Exercise details: Please reproduce word for word the lines starting at the one that contains "Given: Click the app-debug.apk file icon" and running through the last line. Leave the pictures out of your answer.

Data records:
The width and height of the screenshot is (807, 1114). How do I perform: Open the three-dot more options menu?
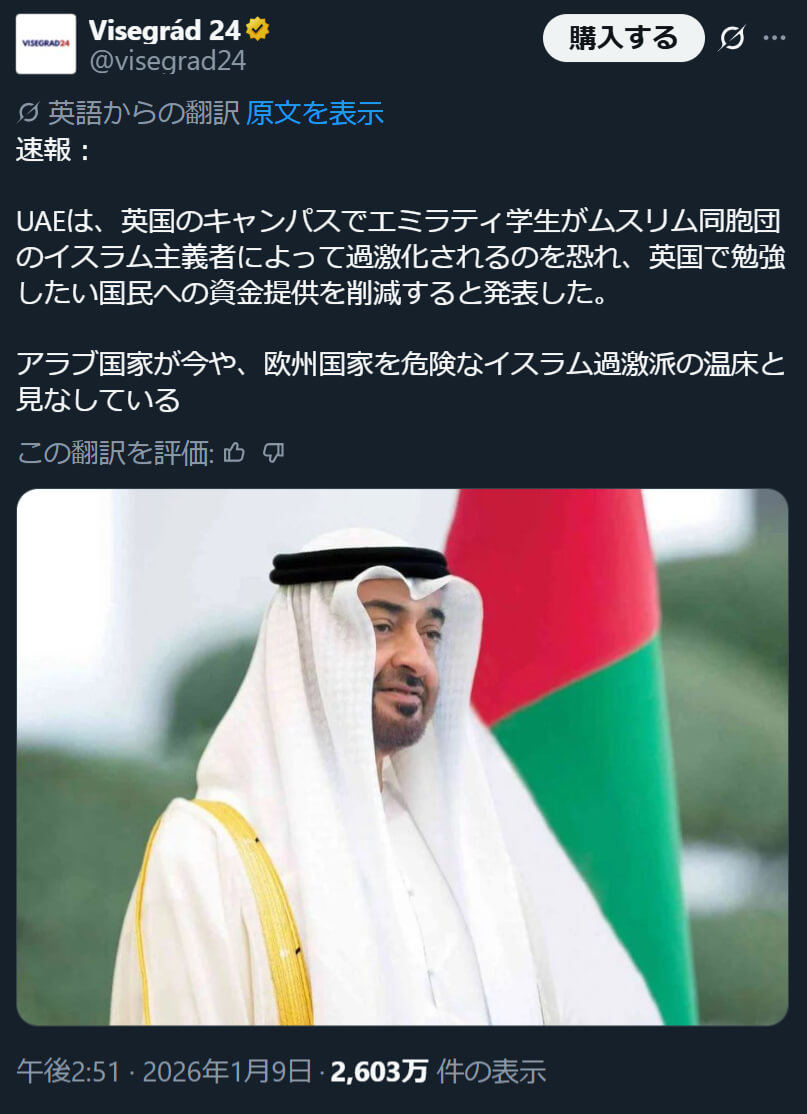click(774, 38)
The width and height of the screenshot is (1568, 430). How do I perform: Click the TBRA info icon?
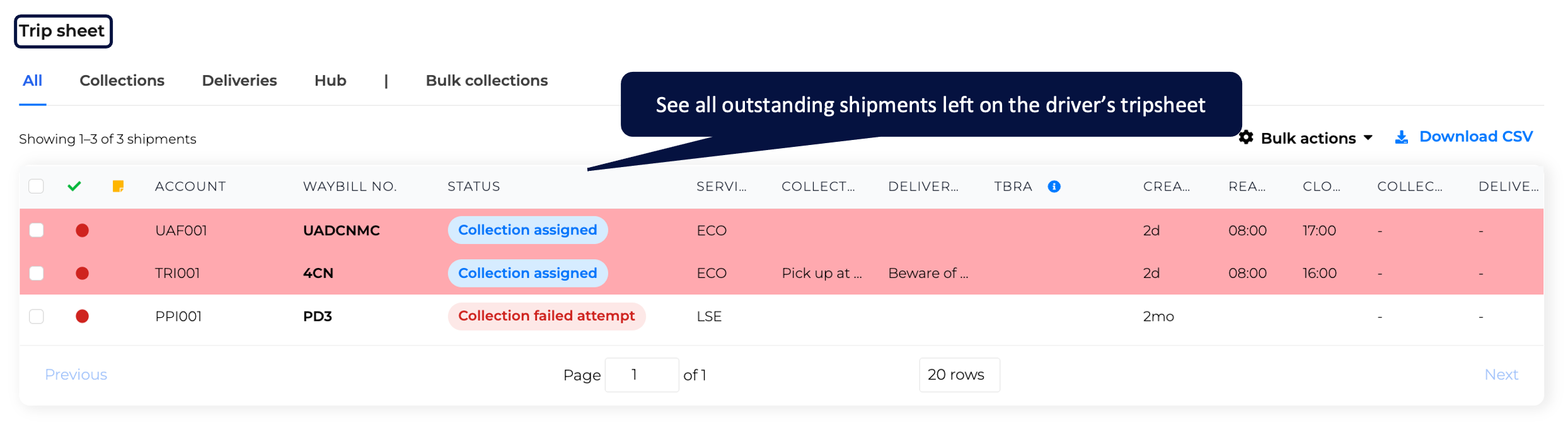[x=1054, y=186]
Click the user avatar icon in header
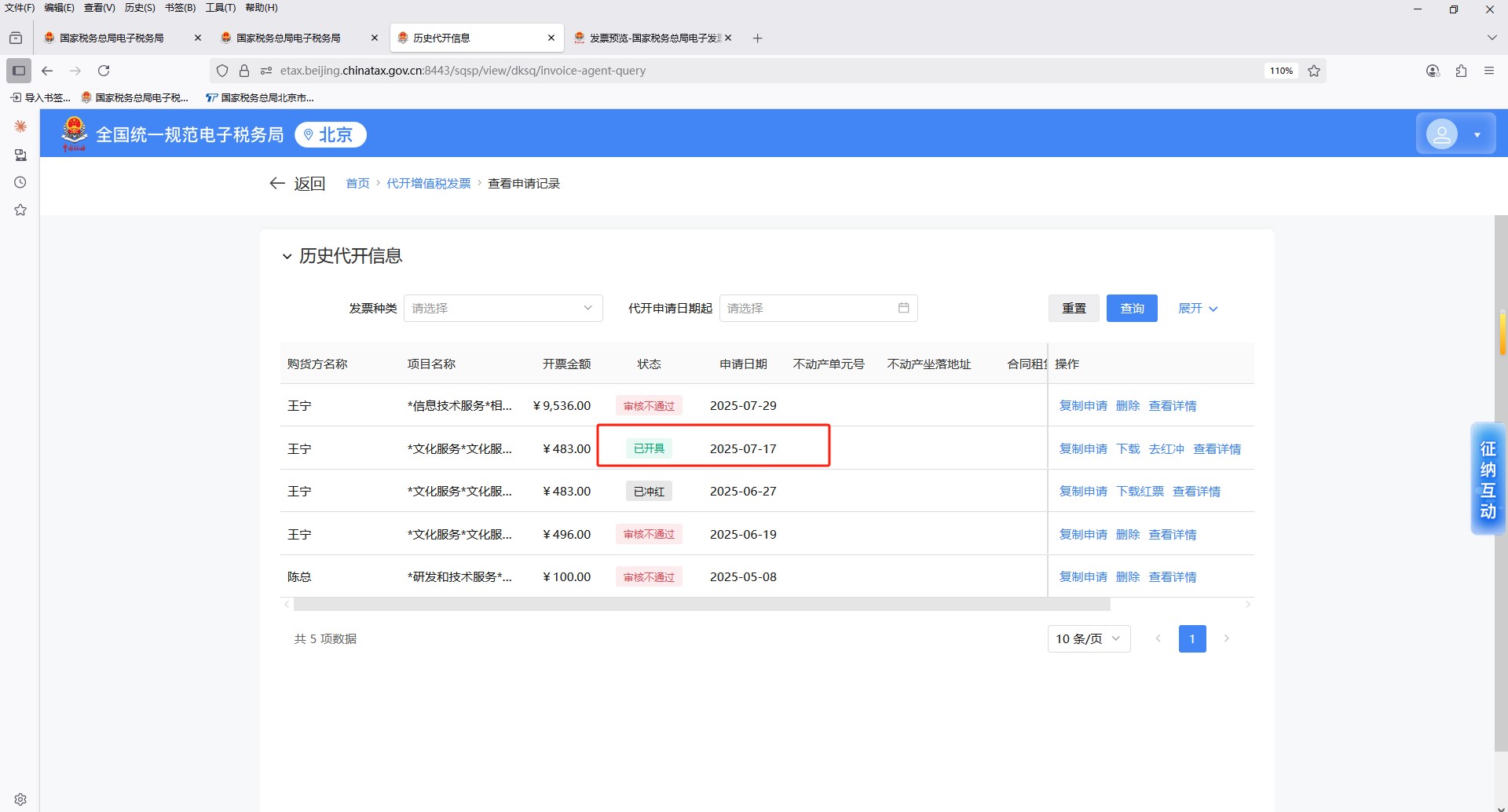 pos(1442,134)
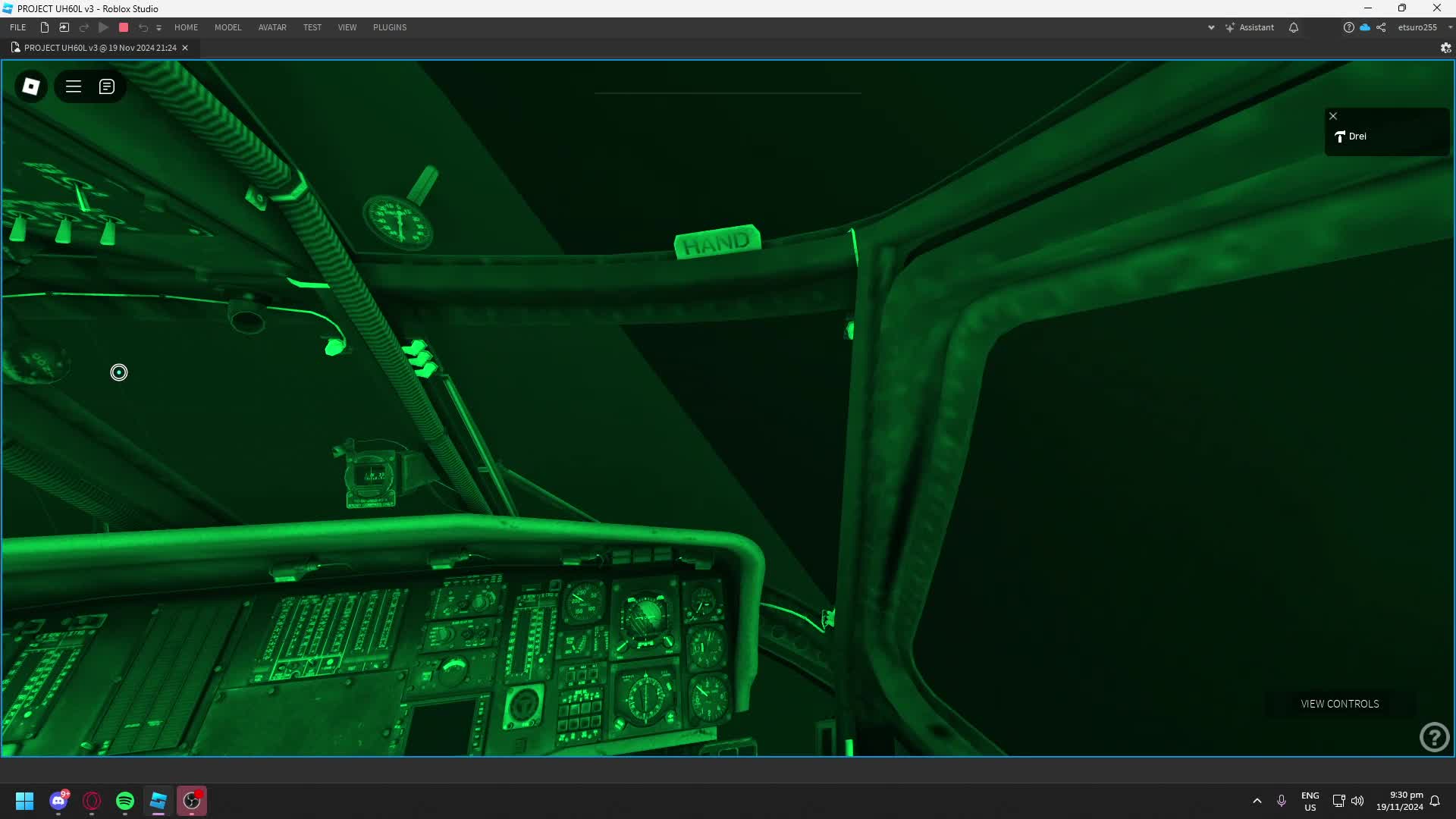Open Spotify from the taskbar
The image size is (1456, 819).
125,801
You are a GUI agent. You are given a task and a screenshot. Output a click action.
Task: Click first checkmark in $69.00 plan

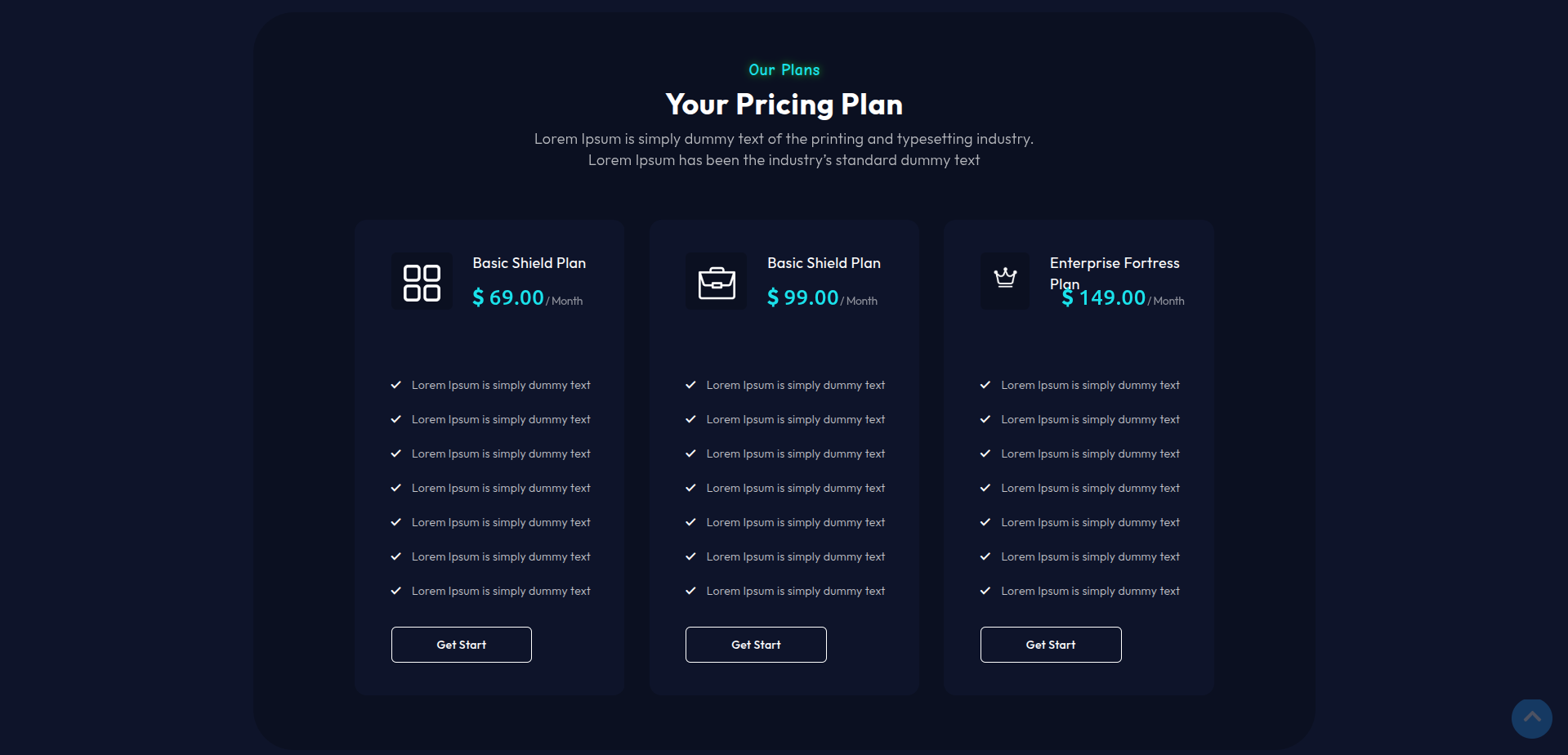396,385
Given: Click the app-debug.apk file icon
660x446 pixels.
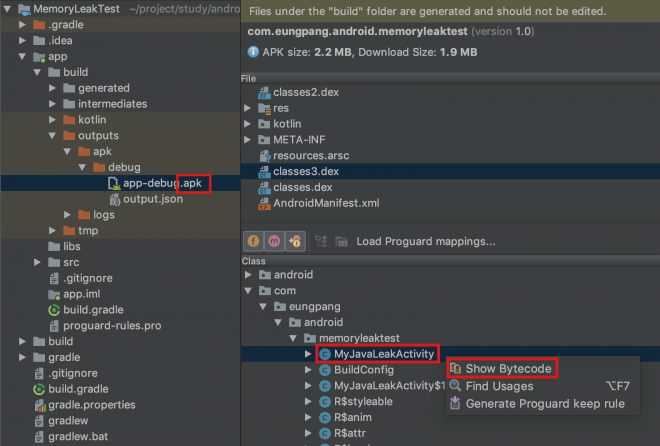Looking at the screenshot, I should coord(114,183).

Result below:
Given: Click the app-debug.apk file icon
660x446 pixels.
Looking at the screenshot, I should coord(114,183).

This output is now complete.